The initial step was to outline the various theories relating to perception, to describe the perceptual process as it is generally understood, and to examine some of the complex variables which are operative in the processes of perception. Both physical and psychological factors combine in intricate relationships of inherent needs and capabilities as well effects of learning and experience. In addition, the relationship between aesthetics, or the formal elements of art, and basic psychophysical needs for pattern and complexity in visual stimuli were investigated.
Material from the areas of psychology, biology, and design was explored in an attempt to bridge some of the many gaps which now exist between behavioral sciences, art and the planning of the visual environment.

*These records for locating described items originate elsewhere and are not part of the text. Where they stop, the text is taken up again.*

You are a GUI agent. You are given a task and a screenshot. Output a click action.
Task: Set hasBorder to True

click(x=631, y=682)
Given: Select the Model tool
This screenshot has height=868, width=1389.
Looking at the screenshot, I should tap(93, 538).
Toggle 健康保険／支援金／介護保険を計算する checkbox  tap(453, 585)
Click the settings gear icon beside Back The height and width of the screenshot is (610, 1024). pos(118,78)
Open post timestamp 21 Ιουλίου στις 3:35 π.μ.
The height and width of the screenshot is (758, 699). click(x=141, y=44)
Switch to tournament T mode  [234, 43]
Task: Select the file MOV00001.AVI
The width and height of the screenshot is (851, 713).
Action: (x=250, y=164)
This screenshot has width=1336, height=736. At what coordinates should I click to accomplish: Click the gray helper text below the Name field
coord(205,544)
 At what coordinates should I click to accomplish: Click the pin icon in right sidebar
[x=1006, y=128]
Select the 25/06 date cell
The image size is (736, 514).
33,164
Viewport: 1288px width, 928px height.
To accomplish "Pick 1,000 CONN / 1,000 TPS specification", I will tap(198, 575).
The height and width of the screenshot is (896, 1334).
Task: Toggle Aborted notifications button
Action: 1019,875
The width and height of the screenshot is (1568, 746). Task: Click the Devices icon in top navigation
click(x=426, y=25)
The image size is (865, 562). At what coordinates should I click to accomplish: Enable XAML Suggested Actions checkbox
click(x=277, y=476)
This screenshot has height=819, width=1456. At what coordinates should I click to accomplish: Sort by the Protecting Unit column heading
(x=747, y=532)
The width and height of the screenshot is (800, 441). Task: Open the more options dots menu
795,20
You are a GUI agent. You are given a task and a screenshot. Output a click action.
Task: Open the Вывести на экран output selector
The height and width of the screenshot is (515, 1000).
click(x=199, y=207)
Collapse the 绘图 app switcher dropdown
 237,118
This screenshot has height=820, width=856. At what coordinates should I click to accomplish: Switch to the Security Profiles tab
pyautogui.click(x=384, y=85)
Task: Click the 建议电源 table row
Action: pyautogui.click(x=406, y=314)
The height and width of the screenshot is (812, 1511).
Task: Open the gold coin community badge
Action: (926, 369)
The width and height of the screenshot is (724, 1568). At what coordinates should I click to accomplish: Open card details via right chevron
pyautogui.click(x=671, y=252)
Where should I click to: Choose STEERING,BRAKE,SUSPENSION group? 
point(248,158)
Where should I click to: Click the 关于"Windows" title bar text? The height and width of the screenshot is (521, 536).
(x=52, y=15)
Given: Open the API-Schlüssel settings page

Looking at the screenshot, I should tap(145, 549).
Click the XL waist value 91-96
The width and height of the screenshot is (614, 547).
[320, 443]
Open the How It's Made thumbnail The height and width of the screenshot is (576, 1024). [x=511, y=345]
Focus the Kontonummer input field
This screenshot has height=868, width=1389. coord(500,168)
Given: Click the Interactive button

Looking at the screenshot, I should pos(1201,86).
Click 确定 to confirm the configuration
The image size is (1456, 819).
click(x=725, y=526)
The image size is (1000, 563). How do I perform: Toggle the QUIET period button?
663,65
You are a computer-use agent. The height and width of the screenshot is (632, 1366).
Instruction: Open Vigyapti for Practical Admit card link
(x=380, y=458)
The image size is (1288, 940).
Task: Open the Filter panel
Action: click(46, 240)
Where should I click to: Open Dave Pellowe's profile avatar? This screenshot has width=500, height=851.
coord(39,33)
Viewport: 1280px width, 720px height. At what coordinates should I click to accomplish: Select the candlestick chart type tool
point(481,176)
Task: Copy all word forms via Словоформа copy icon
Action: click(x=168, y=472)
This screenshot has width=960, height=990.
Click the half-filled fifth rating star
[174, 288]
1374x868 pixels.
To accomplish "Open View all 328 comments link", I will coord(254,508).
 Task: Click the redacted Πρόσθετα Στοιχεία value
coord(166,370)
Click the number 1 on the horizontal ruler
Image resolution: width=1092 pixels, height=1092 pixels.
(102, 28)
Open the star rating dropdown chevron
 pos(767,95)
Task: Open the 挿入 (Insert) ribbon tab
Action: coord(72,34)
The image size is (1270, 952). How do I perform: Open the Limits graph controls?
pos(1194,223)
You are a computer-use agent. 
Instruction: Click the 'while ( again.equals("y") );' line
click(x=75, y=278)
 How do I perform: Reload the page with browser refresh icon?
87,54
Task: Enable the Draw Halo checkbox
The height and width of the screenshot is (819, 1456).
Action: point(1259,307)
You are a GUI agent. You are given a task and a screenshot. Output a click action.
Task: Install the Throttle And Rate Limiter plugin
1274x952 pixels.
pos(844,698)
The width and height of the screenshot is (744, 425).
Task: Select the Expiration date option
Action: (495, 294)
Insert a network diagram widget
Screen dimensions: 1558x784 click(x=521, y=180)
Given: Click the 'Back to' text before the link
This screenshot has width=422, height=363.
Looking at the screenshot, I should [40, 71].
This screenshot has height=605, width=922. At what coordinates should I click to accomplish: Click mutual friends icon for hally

Finally, a proposed structure for a sign control by-law was developed which would provide a more comprehensive design basis than that which presently exists, and which in adoption, would be more consistent with the needs described in the processes of perception and aesthetic satisfaction.
As a result of this study, it was concluded that within any given culture, broad similarities occur in the related processes of perception and aesthetic satisfaction. These two processes have both physical and cultural components, and learning and motivation seem to play large roles, as do the innate factors. The search for stimulus variability and complexity seems to be a basic incentive in human behavior. There is also evidence of an optimal perceptual rate within homogeneous cultures. Further research in order to develop adequate methodology to test optimal perceptual responses and level of satisfaction of the visual environment is essential. However, these psychophysical processes provide a more realistic and comprehensive basis for the evaluation of the environment.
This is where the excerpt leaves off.